Langsam geht die lächelnde Queen vorbei an den Lanzenträgern in bunten Kostümen. „William und Kate haben sich in ihren neuen Rollen gut eingelebt“, erzählt sie einer neugierigen australischen Anwältin. „Oh, die Straßen in London sind so furchtbar, nicht wahr?“, klagt die Gastgeberin einem verständnisvoll nickenden Taxifahrer. Einem älteren Ehepaar aus Hampshire sagt Elizabeth II., dass der „gute Gemeinschaftsgeist in den Dörfern“ rar geworden sei. Verzeihung, Ihre Majestät, aber woher wissen Sie das? Eine andere Bemerkung wird den Premier David Cameron freuen. Zwar sei die Wirtschaftslage schlecht, aber die britische Zukunft sei rosig, verrät die Queen einer Besucherin.
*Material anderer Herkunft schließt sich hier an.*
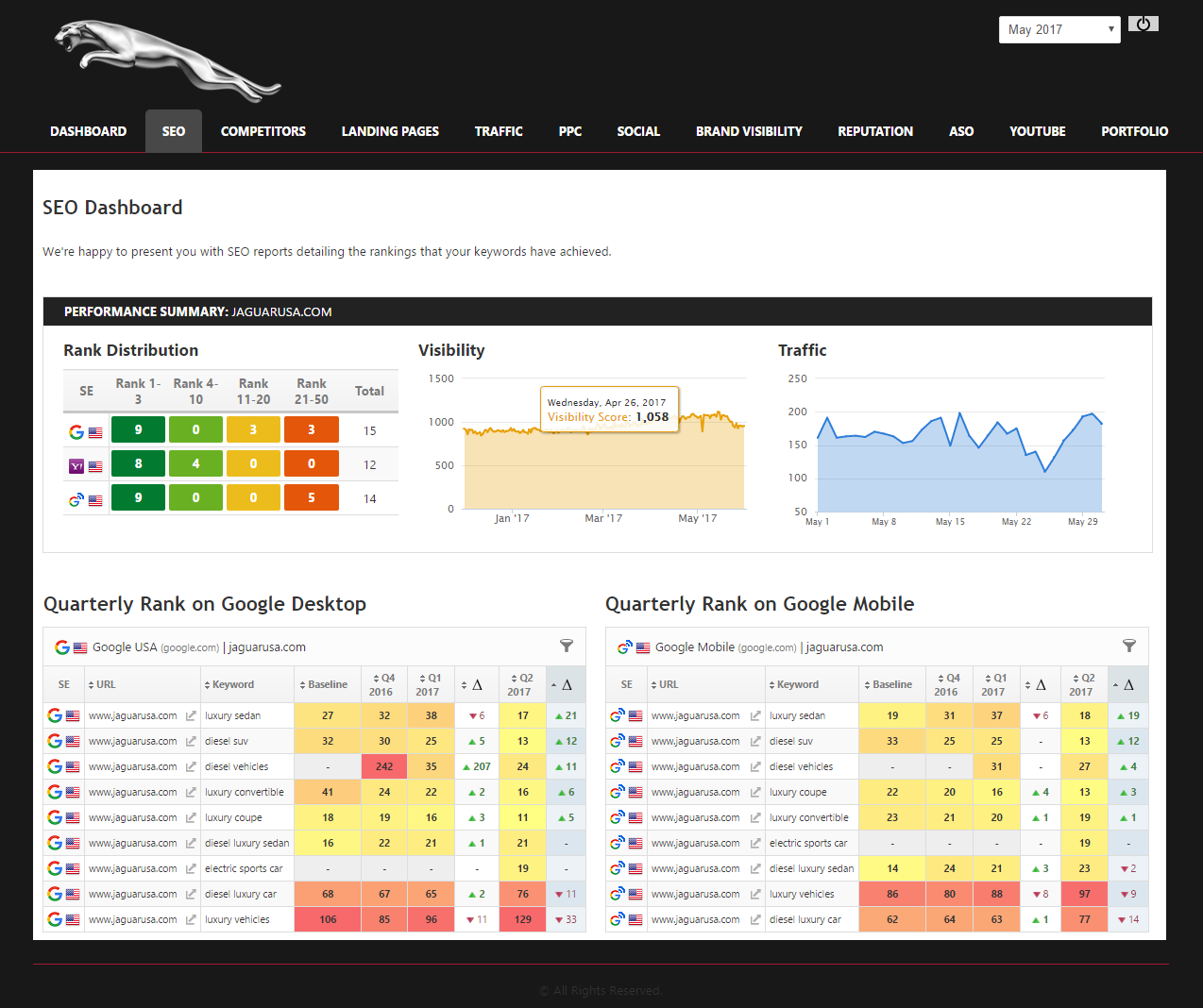
Task: Open www.jaguarusa.com link for diesel vehicles desktop row
Action: (x=132, y=767)
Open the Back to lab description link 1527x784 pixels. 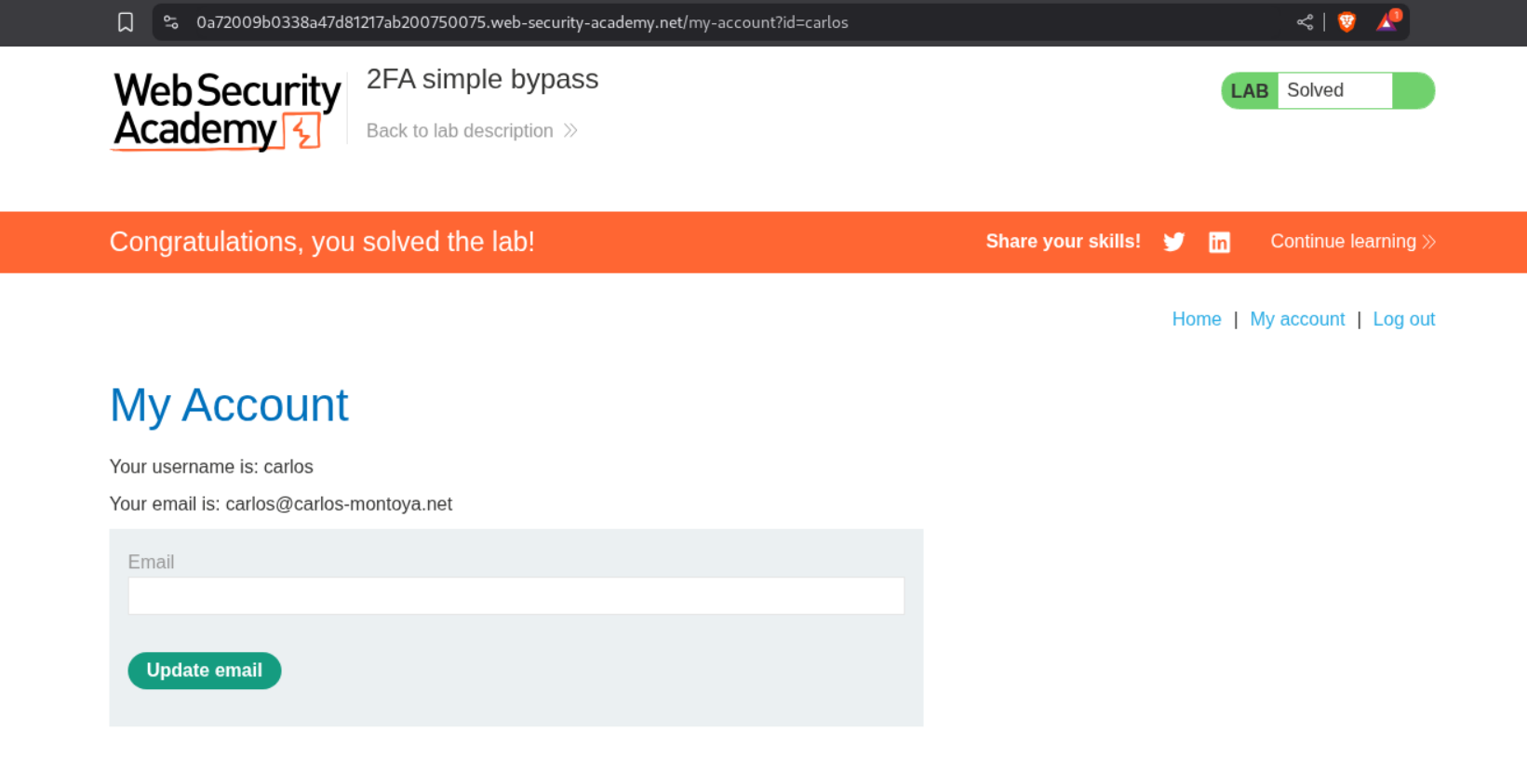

Na bestens.
Da ist sie ja, die Queen! Nein, nur ein Touristenscherz am Palast...„Wunderschön... großartig“, murmelt die Menge. Ich denke plötzlich daran, dass ich die 85-jährige Königin heute womöglich zum letzten Mal live erleben könnte. Sie wirkt aber fit und fröhlich. Der schlanke Prinz Philip an ihrer Seite lächelt uns im Vorbeigehen zu und stürzt sich auf den rot gekleideten Priester. Die Band spielt die Filmmusik aus „Indiana Jones“ und „Lucy In The Sky With Diamonds“. Eine halbe Stunde später ist die Stimmung bereits so locker, dass manche Gäste im Frack sich auf dem Gras ausstrecken.
Heidi und ich wollen die geheimen Ecken des Palastgartens erkunden, also machen wir uns auf den Weg. Weiter hinten im grünen Paradies der Queen nehmen die Ladies heimlich ihre Schuhe ab und laufen barfuß auf dem Rasen. Vermutlich sehen das aber die Palastwachen in ihren Überwachungskameras, die hier und dort zwischen den Bäumen stehen. Es ist idyllisch hier. In der Ferne rauscht der Londoner Stadtverkehr. Wir entdecken einen unansehnlichen, verkrümmten Baum, gepflanzt vom kleinen Charles, und einen geheimen Tennisplatz, auf dem Elizabeth II. und Philip wahrscheinlich die schönsten Wimbledon-Partien nachspielen.
Zurück am „Royalen Teezelt“ mischen wir uns unter Tausende Voyeuristen, die fasziniert die teetrinkende Königin anstarren. Ich denke an einen Zoo. Eine Dreiviertelstunde später werden alle Beifall klatschen, wenn die Queen ihre Party verlassen wird. Auch ich muss los. Draußen vor dem Palast sehe ich die feinen Damen mit einem seligen Lächeln aus ihren teuren Schuhen in die Badelatschen schlüpfen.